[Document section]

╔══

Their first window for clearance was between 2003 and 2013. But the country, which has kept its ground rich with explosives, has since slipped from one armed conflict to the next. Coupled with lack of funding, Afghanistan had no hope of meeting its deadline. So, they requested an extension for another 10 years, moving the deadline back to 2023.
But the country’s security situation has only continued to deteriorate, and new areas are being contaminated by ERWs and anti-personnel explosives. At present, around 1,700 square kilometers of land are still considered contaminated. Despite years of dangerous clearing efforts, the contamination in Afghanistan has only gotten worse.
“Afghanistan is not a post-conflict country, it is an active war zone,” says Yosufi. “The fighting is ongoing, and that re-contaminates the land. The mines used these days are victim-operated improvised explosive devices that are responsible for a majority of casualties.”
Remove the taboo
Twenty-year-old Munisa, from Baraki Barak, Logar Province in eastern Afghanistan, is one such casualty. “I was heading home with my brother-in-law when I unknowingly put my foot on the landmine, and it exploded,” she said. The incident took both her lower limbs and sent her to an emergency hospital in Kabul for a month.
“I have two children, aged 3 and 2 years, that I leave alone at home when I must come to the city for my treatment,” she says. “I leave them a piece of dry bread and lock them from outside.”
Her husband, a daily wage earner, “earns less than US$2 a day,” reveals Munisa as she tries on her new prostheses. Like Khan, the volunteer deminer, the explosion took away her livelihood too. She hardly receives any assistance from the government, and instead has had to rely on aid.
“We are poor people and live in a village. It is difficult for us to survive,” she says. “My father gave me two gold rings as a wedding present that I had to sell to pay for my treatment. But thanks to the Red Cross [an international humanitarian organization], my artificial leg and treatment is free.”
According to Habib Khan Zazai, head of the Victim Assistance Department at DMAC, victims like Khan and Munisa are not the only casualties of landmines. Their families suffer, too. To help them through the process, DMAC has established its Victim Assistance Program. When accidents happen, the first step is to provide immediate medical attention to the victim. They are brought to the nearest hospital for urgent medical care until they are stable. If they lose a part of their body, they are given orthoses or prostheses; in some cases, they receive physical therapy, too.

╚══

[Information provided]
╔══

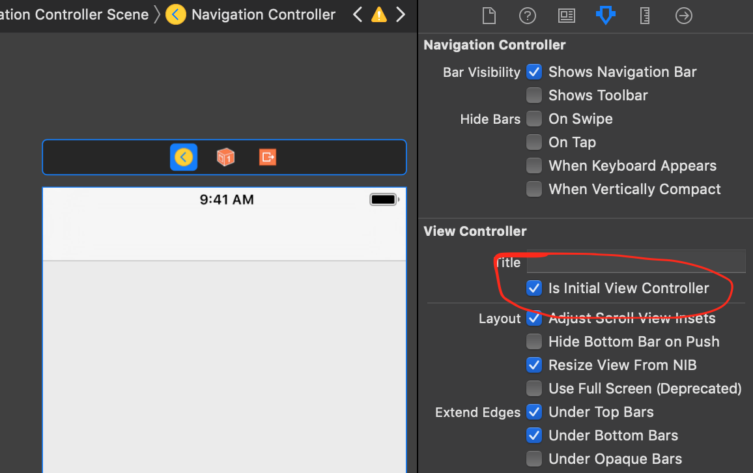
Task: Show the Identity inspector
Action: pyautogui.click(x=567, y=16)

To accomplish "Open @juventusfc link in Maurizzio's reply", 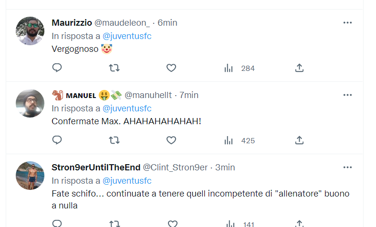I will (x=127, y=36).

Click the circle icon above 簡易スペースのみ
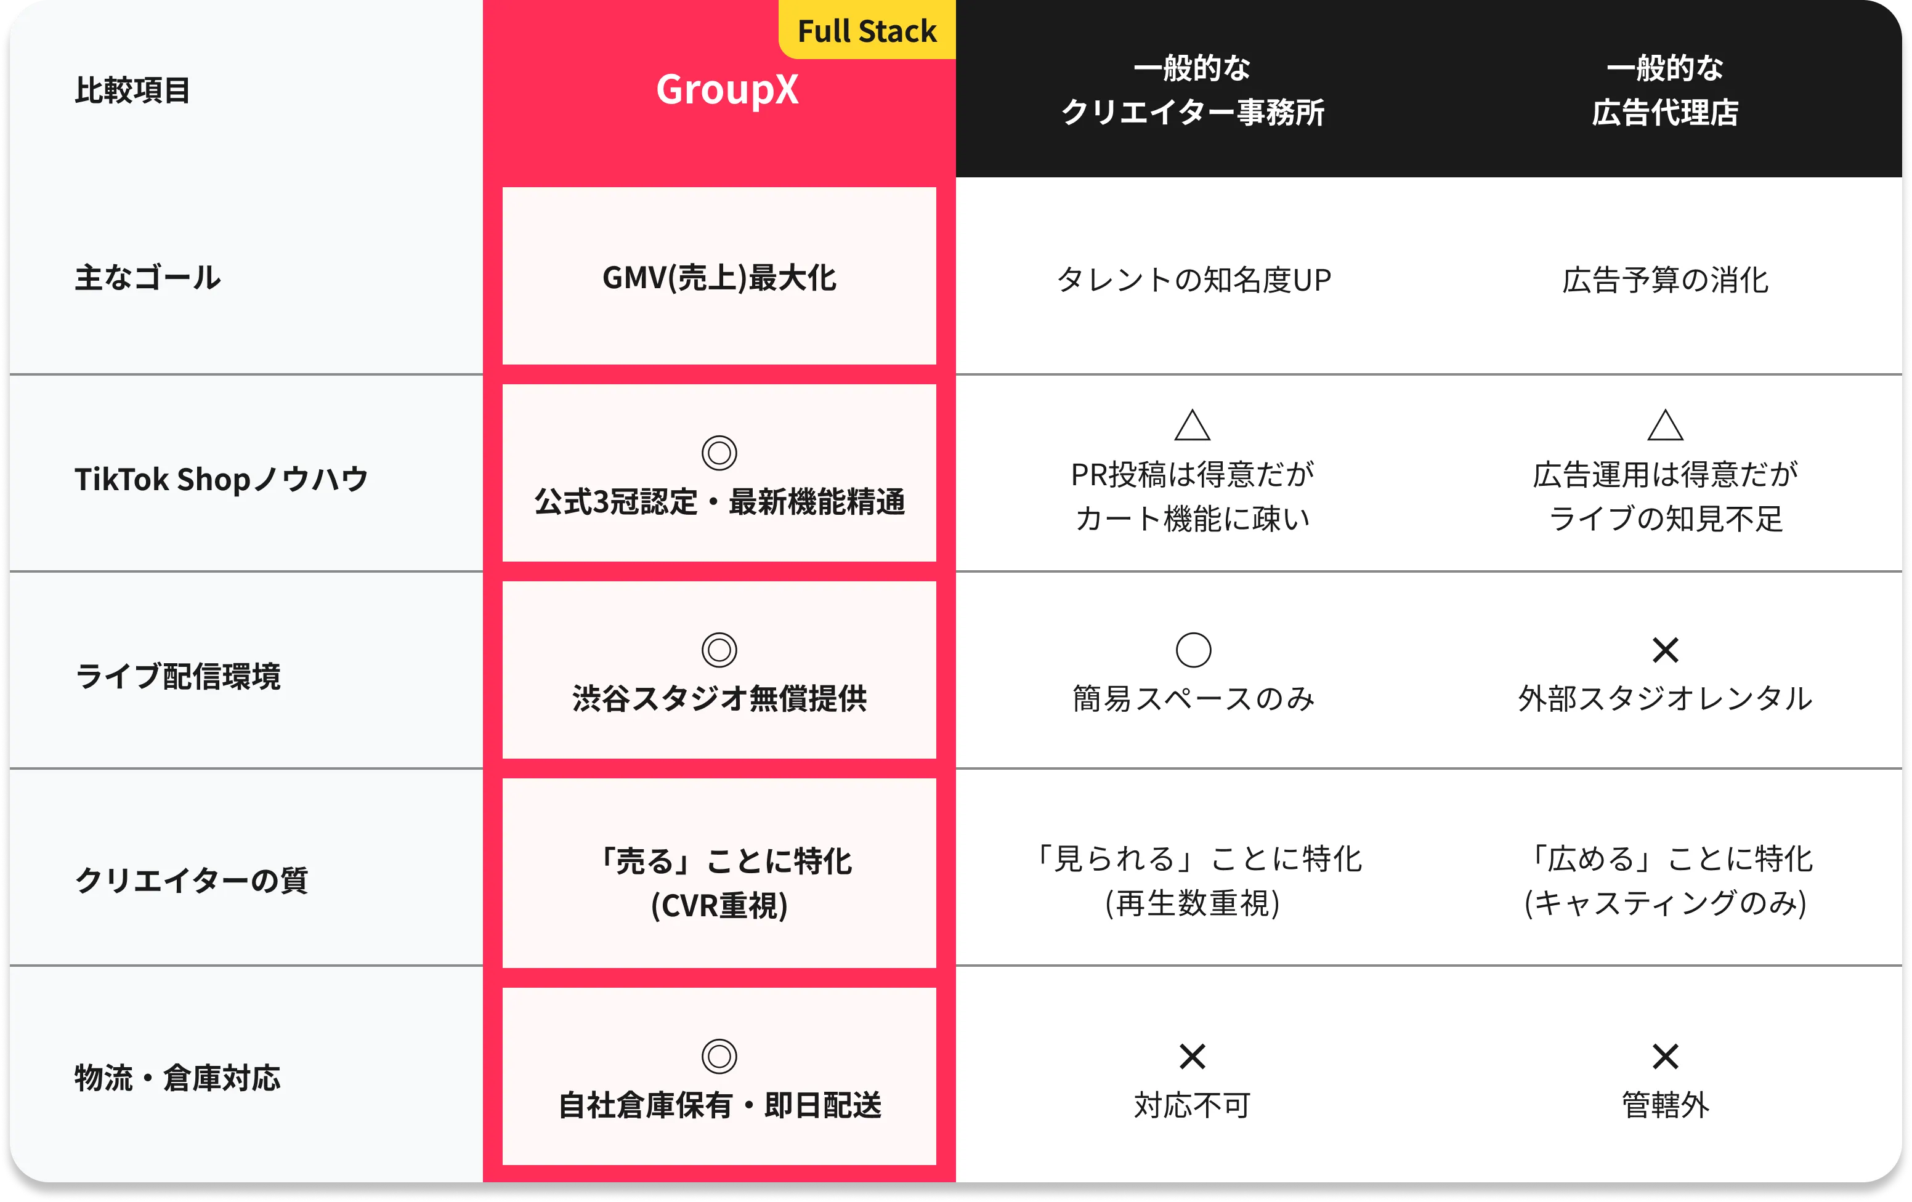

╚══

[What you need to do]
a) List every person named in the passage on landmines in Afghanistan.
b) Write the next part of the passage on landmines in Afghanistan, starting after its final sentence.

[Responses to the exercise]
a) Yosufi; Munisa; Khan, the volunteer deminer; Habib Khan Zazai.

b)
Then comes the hard part. “There is also social counseling. When a person becomes disabled, the general behavior of society changes towards them because they are considered a burden,” Zazai explains. “We are working to remove the taboo from society and provide more opportunities, like jobs and vocational trainings.”
Victims also qualify for social support and they receive monthly cash aid and other forms of assistance from the Ministry of Martyrs and Disabled Affairs. For their part, the DMAC provides food and other supplies within two weeks of the incident.
“The victim assistance program is about social inclusion, economic integration, and advocacy,” Zazai says. Their objective is to create laws that will mold society into a more welcoming place for people with disabilities. In line with this, each ministry is mandated to have people with disabilities comprise at least 3 percent of its manpower.
Achieving this goal “should be done systematically,” he says. Toward this end, his ministry has developed the first draft of a law that has been presented to President Ashraf Ghani. “Once approved, we will have a task force in different ministries and … an action plan with clear goals to execute these policies,” he says. ●
This story was updated on June 24, 2021 to reflect more accurately the participation of other stakeholders in the mine-clearing efforts in Afghanistan.
Kanika Gupta is a writer based in New Delhi, India and works out of Kashmir and Afghanistan. She reports on culture and human interest stories from conflict regions.